Pour Herman Estimphil, le principal problème de l’artisan haïtien ne réside pourtant pas dans la capacité de production. « Nous savons produire. Ce qui fait défaut, c’est l’accompagnement pour écouler les produits et accéder à d’autres marchés. Malgré une production importante, les débouchés restent rares. Les foires artisanales, comme Artisanat en Fête, offrent une visibilité ponctuelle, mais insuffisante pour assurer la pérennité d’une entreprise artisanale », a affirmé le PDG d’Hermann Shoes.
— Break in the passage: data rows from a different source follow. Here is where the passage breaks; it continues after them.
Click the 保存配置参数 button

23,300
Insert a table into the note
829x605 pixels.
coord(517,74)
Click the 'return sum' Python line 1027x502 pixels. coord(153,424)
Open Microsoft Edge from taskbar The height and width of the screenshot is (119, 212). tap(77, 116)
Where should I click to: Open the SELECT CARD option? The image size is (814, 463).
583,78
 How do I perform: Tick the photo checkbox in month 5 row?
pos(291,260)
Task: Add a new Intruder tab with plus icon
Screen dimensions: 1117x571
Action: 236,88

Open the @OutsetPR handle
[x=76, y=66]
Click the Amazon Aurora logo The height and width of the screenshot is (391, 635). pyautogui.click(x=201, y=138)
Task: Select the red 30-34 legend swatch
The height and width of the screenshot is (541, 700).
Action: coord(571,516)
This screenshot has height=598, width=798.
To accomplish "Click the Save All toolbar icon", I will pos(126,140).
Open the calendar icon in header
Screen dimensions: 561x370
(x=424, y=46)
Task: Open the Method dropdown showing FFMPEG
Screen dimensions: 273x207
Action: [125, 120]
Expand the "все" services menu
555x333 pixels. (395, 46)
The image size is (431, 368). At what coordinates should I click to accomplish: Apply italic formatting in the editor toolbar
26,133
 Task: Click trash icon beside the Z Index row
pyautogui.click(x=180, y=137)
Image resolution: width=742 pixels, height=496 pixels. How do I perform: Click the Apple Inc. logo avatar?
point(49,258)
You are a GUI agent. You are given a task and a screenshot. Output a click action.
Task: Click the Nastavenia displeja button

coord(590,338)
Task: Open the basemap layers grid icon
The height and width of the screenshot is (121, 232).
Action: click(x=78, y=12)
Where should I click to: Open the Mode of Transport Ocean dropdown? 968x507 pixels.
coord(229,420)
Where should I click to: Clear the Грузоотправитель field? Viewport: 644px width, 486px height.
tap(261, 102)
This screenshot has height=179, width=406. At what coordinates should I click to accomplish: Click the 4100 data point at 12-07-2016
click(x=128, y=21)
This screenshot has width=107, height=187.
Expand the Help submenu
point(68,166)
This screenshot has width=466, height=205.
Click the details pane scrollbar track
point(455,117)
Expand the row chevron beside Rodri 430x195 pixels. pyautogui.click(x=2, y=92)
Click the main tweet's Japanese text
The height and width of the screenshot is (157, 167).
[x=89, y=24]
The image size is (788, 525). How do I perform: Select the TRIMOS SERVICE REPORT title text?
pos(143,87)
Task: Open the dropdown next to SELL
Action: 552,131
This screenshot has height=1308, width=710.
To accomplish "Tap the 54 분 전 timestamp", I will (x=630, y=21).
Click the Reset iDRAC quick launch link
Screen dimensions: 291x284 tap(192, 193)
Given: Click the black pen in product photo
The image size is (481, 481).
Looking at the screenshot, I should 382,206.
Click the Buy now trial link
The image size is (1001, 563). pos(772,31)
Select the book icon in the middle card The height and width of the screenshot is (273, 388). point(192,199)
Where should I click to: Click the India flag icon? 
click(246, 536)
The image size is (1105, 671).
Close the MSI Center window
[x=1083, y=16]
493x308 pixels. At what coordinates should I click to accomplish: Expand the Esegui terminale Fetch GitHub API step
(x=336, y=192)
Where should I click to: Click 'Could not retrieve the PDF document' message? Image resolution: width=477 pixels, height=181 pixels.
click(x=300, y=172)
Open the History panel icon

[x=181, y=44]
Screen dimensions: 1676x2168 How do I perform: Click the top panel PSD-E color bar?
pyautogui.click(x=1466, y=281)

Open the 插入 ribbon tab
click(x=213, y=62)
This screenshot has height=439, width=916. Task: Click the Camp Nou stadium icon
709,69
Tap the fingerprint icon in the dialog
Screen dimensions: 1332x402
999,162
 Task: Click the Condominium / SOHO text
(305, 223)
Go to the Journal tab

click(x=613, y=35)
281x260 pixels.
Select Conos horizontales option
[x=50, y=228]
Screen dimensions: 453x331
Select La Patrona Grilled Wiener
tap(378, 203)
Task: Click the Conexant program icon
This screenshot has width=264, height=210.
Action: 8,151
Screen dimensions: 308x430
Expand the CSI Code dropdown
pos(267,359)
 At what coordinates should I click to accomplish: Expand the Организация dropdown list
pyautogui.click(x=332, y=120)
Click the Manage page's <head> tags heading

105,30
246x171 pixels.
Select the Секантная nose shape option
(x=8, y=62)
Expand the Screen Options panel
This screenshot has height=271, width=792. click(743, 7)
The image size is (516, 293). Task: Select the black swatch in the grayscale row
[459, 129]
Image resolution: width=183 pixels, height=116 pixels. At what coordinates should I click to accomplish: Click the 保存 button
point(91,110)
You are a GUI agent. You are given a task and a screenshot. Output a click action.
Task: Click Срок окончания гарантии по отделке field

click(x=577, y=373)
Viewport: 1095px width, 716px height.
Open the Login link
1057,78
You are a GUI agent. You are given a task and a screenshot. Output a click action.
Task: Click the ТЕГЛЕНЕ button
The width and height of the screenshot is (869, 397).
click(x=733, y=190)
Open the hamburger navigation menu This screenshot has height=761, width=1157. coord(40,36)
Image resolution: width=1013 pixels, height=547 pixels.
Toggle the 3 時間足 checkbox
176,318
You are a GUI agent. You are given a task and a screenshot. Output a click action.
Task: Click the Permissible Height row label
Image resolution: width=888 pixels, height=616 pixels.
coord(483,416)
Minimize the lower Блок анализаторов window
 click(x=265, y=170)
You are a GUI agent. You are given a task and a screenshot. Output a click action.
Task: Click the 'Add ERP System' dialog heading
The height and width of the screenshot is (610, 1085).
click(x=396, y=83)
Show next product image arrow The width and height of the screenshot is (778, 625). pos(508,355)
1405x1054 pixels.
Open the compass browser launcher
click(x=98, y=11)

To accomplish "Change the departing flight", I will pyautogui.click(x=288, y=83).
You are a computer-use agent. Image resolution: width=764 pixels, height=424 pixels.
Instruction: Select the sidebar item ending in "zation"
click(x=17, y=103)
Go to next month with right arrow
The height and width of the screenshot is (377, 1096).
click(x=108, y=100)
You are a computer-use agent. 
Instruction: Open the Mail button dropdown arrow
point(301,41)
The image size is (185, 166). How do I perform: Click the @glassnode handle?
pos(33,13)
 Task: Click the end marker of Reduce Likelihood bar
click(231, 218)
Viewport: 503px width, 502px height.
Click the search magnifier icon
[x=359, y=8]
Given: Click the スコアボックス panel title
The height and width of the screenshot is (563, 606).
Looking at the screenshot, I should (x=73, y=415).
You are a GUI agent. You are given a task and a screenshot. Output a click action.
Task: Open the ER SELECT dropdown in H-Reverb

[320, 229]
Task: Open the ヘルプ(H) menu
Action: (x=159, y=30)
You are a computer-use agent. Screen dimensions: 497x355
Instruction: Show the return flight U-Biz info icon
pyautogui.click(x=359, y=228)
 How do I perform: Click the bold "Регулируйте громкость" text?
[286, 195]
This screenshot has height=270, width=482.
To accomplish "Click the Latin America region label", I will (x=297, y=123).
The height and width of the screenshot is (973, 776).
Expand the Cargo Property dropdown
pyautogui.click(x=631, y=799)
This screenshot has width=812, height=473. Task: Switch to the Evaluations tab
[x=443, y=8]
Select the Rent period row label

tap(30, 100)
Sur le plan de la qualité, en revanche, Hermann Shoes n’a rien à envier aux productions étrangères, a assuré M. Estimphil. Standardisation, finition, durabilité : Hermann Estimphil peut se vanter avoir franchi ce cap avec constance et dit recevoir assez souvent les félicitations de ses clients. Il ne vend pas un objet inachevé, mais un produit fini, pensé pour durer.

La transmission demeure cependant un défi. Bien qu’il possède les connaissances et l’expérience, le manque d’encadrement et de structures limite sa capacité à former la relève. Autrefois propriétaire d’un grand atelier à Sans-Fil, Herman Estimphil a dû fermer boutique à cause de l’insécurité. Aujourd’hui, ses produits sont stockés faute d’espace adéquat. Aussi a-t-il fait savoir, tous les produits présentés lors de l’édition 2025 d’Artisanat en Fête ont été confectionnés pour l’événement.

Hermann Estimphil est le portrait de l’artisan debout, témoin d’un savoir-faire menacé mais encore vivant. Son parcours raconte moins une nostalgie qu’un combat silencieux : celui de la survie d’un métier et d’une économie artisanale qui ne demande qu’à être soutenue. Grâce à ses efforts, Hermann contribue à offrir au grand public une gamme variée de produit fabriqué à partir du cuir et surtout de produit « Made in Haiti ».